(begin)
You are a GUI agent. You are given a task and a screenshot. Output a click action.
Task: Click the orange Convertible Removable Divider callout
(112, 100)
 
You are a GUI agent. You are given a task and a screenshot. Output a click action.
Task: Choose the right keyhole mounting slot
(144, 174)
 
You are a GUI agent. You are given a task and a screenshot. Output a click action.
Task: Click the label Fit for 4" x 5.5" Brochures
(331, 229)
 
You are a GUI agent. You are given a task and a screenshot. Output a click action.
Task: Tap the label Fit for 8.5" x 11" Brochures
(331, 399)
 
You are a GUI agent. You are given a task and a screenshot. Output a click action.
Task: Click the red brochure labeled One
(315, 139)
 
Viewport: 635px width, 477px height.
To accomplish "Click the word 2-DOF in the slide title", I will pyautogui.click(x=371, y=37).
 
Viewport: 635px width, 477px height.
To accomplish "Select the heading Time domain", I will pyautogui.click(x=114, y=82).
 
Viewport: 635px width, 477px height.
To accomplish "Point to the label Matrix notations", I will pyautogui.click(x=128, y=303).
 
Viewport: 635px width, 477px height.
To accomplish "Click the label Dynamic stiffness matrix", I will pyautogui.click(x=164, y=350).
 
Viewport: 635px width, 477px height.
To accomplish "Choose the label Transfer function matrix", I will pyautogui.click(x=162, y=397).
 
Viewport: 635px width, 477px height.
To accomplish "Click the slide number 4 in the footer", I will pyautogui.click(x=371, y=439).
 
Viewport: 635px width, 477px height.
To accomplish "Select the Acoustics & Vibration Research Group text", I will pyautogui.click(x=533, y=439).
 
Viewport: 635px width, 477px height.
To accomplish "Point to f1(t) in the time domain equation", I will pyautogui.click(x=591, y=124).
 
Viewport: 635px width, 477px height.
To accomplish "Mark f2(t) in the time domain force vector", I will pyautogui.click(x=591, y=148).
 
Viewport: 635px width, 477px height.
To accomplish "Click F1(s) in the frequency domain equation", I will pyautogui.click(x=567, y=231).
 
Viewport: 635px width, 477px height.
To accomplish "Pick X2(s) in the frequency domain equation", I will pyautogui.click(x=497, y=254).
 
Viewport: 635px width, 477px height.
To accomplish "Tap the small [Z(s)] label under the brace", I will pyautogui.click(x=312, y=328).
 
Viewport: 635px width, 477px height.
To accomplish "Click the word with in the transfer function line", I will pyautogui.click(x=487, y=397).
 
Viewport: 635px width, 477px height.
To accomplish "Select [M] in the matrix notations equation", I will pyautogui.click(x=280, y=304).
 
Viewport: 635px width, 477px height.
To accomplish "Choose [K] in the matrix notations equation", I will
(end)
> _WHAT YOU SHOULD DO_:
Pull out every line of the data above that contains the word "Brochures", matching case exactly.

> _RESULT FOR THIS EXERCISE_:
Task: Click the label Fit for 4" x 5.5" Brochures
Task: Tap the label Fit for 8.5" x 11" Brochures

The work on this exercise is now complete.